I am a little embarrased to admit that more than a year ago, my co-worker “leant” me a pressure cooker which has remained under my desk all this time – manual, weight, and all. Now, my co-worker has downsized and since she hasn’t asked for it back (it’s one of those loan until I need it kindof things), I think this summer it is time to bring that sucker home. Because this is going to be my year of pressure-canning! At least, I hope it is.

See, I’ve been canning for about fifteen years – not long after moving to Vancouver I decided to make jam for gifts even though I didn’t have a very large pot, or any canning implements. For a few summers, that’s basically what I did – a little jam, perhaps some Chinese plum sauce (we had a plum tree in my first Vancouver house), and that was all. But increasingly, the canning bug grew and since meeting Brian (an earnest partner in food storage it turns out) I (we) process up to 300 pounds of fruit and veggies in the summer. We do a little at a time throughout the season (I will be doing rhubarb next week most likely), but late in August we take a few days off work and we really go at it all day and all night until it’s done.

As much as I get cranky about it mid-process (by day three usually I am asking why? why? would I bother to do this much work when a supermarket with canned goods exists just down the way) – I am positively in love with the larder that is always offering up what I need during the fall, winter and spring. Pickled beets, salsas, pie filling, jam, chutneys, stewed tomatoes, tomato sauce – we use it all, and give lots away too (canned goods make a great hostess gift!). I could go on and on at how glad I am that this is a part of our practice.

But up until now, it’s been all boiling water canning – a method that requires no special gear, but also requires that everything be acidic in order to kill off any possibility of botulism. Fruit-bases are fine, but anything like vegetables, meats or legumes must be brined in order to be safe….. or…… Pressure canned!

I think this summer I am ready to go to the next level. Dried beans could be canned and ready for eating, fresh salmon can be chunked up and processed in its own oil, stews and soups can be cooked in the pressure-canner, ready to be heated and served. And what is the point exactly? Choosing one’s own ingredients, steering far clear of the food production industry, and keeping the chemical flavourings and colourings out of our food.

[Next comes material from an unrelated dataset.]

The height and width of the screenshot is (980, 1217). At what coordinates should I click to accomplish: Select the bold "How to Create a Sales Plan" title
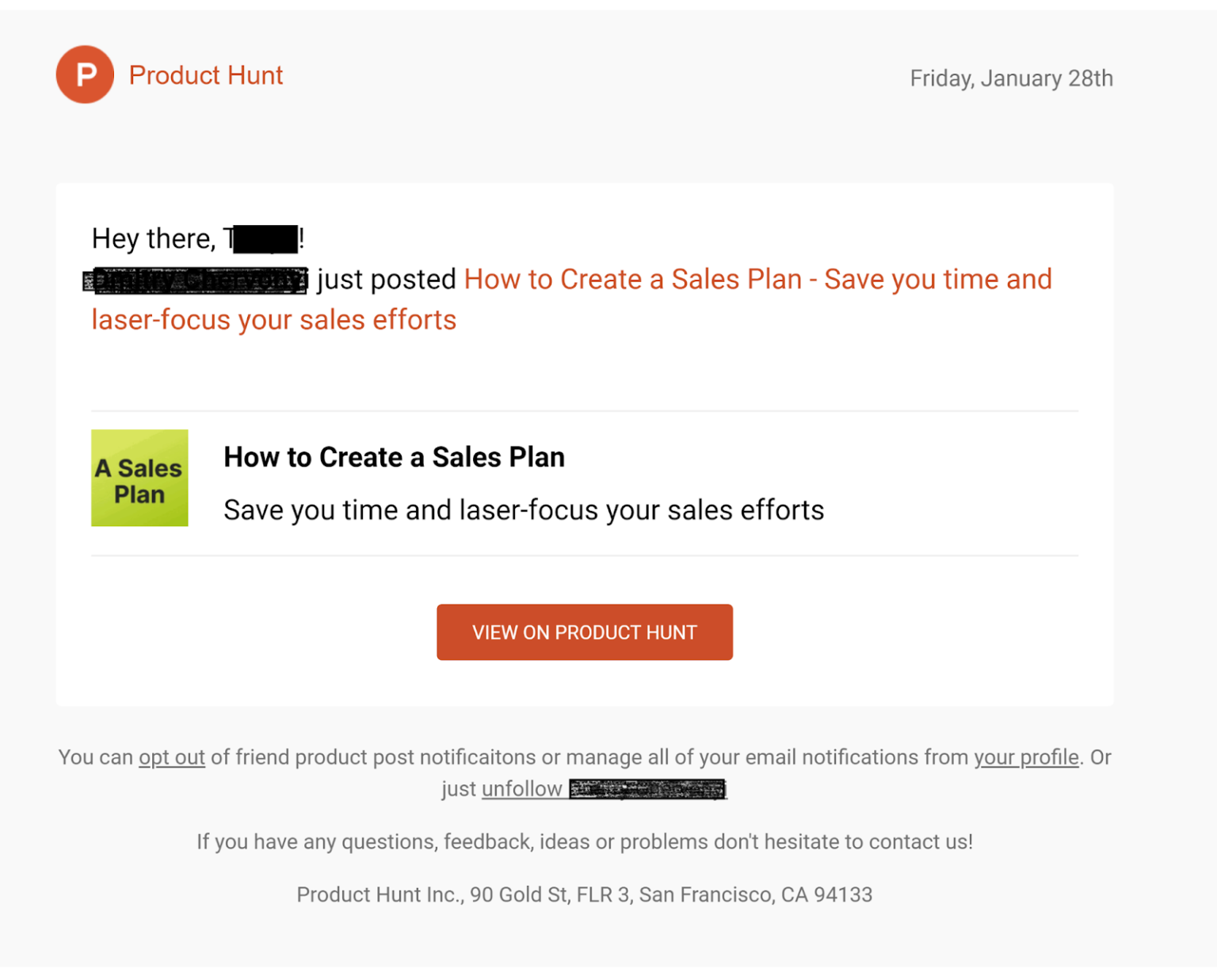click(x=394, y=457)
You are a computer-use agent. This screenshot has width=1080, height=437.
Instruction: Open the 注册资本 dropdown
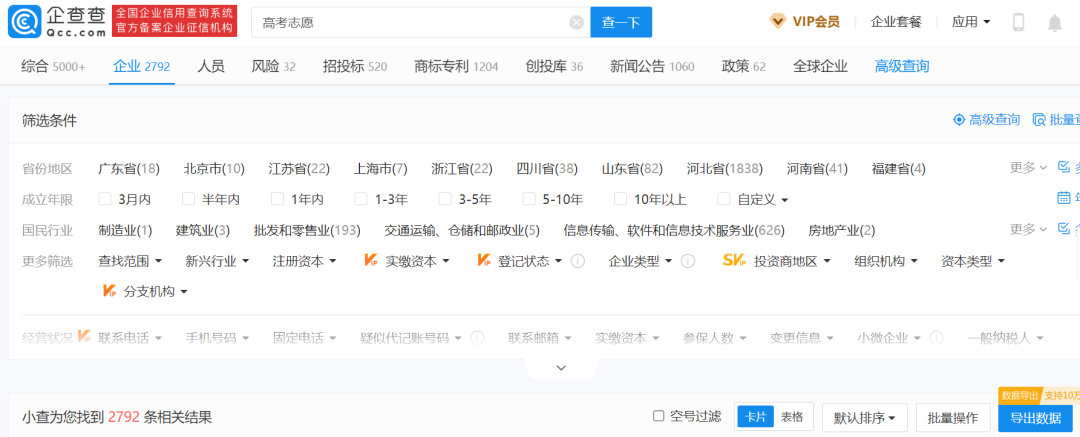point(304,261)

Not to mention that it’s a lot cheaper than shelf-ready food – and it tastes more like you think it ought to.

So I’m on the lookout for anyone’s favourite pressure canning recipes – as I plan to make small batches of a number of things in hopes that I learn what I like and don’t like this year. I know from years of boiling water canning that sometimes you *do* throw out batches of things because they didn’t work, or for some other reason…. which I’m sure will be the case with learning to pressure can. So let me know if this is something you do and you have something to share!

One Comment on “Under Pressure!

  1. i’ve heard beans can be tricky to can trying get them between mush & crunch. however i’ve been super happy to have been introduced to the pressure cooker for them. from dry to plate in about 45 mins, so about the same time as brown rice.
    this, of course, doesn’t address your recipe question.